# [Passage to read]
How Managed Care Pharmacists Can Improve Current Standards of Treatment for Parkinson Disease

December 1, 2020

Managed care pharmacists can influence several aspects of care in Parkinson disease, particularly through determining clinical pathways and educating patients and providers on novel agents coming to market.

Managed care pharmacists can influence several aspects of care in Parkinson disease (PD), particularly through determining clinical pathways and educating patients and providers on the latest novel agents coming to market, said Patty Taddei-Allen, PharmD, MBA, BCACP, BCGP, senior director of Clinical Analytics at WellDyne.

Transcript

AJMC®:  Hello, I'm Matthew Gavidia. Today on the MJH Life Sciences’ Medical World News, The American Journal of Managed Care® is pleased to welcome Dr Patty Taddei-Allen, senior director of Clinical Analytics at Welldyne.

AJMC®: Can you speak on the impact of managed care pharmacists in integrating novel Parkinson disease therapies into patient care?

Dr Allen: Sure, so managed care pharmacists are really able to be involved with Parkinson disease in a variety of different ways, both from a patient-facing perspective and a nonpatient-facing perspective. Starting from a patient-facing perspective, if you're in an organization that is involved with medication therapy management or really managing those Medicare patients, then as a pharmacist involved with those managed care organizations, you're able to identify the dosing and make sure that the patient is taking their medication appropriately, and determining how that patient is responding to treatment and whether or not a different agent might be needed in order to help manage their symptoms.

From a nonpatient-facing perspective, managed care pharmacists really have a lot of influence in helping design the different clinical programs that an organization may develop to help treat patients with Parkinson disease, as well as help determine clinical pathways or clinical treatment protocols or prior authorization criteria for some of the newer agents, as well as determine formulary status and do a formulary clinical medication review with all the new agents that are coming onto the market.

# [Data shown]
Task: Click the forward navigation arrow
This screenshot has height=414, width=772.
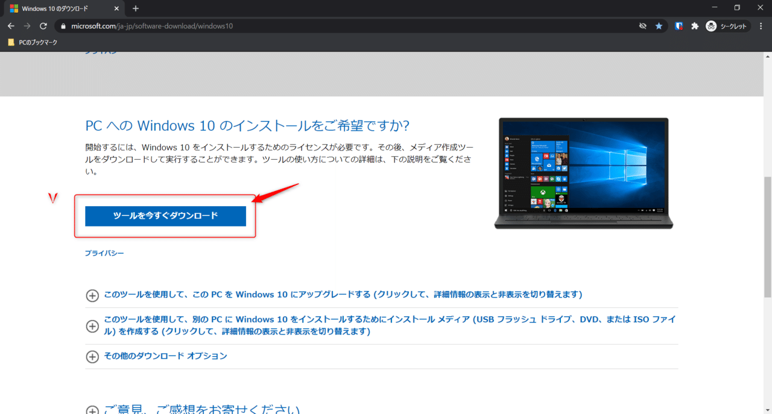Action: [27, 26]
==
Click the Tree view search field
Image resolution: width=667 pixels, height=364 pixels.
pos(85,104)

# [Assignment A]
Answer the following questions from the Parkinson disease interview, placing each answer on its own line and marking it the same way:
(i) What position does Patty Taddei-Allen hold?
(ii) Who welcomes Dr Taddei-Allen at the start of the transcript?
(iii) According to Dr Allen, which patients do organizations involved with medication therapy management manage?
# [Assignment B]
Resume the Parkinson disease interview from the point at which it stops.

# [Exercise answer A]
(i) Senior director of Clinical Analytics at WellDyne
(ii) Matthew Gavidia
(iii) Medicare patients

# [Exercise answer B]
AJMC®: To build on that, how can managed care pharmacists improve current guidelines for treatment of Parkinson disease?

Dr Allen: I think one of the ways that managed care pharmacists can really help improve upon that is really being able to, in essence, kind of translate the difference with some of the new agents and their different delivery systems, and why that is more impactful or what is the clinical value of that. Because some providers may think, "Well, it's the same drug so it's the same thing whether I prescribe one dosage form versus another."

In particular, with Parkinson disease, that may not always be the case. So, managed care pharmacists can really help educate providers [and] patients, as well as determine different clinical treatment pathways to make sure that all of those different nuances of the medications are being addressed.

AJMC®: Lastly, do you have any other concluding thoughts?

Dr Allen: We're hoping to be able to help manage these patients and really be able to extend the ability to really take advantage of levodopa. It's been around for decades; it is a very well generally tolerated medication, but unfortunately, it does seem to wear off and patients don't get to continue to benefit from it.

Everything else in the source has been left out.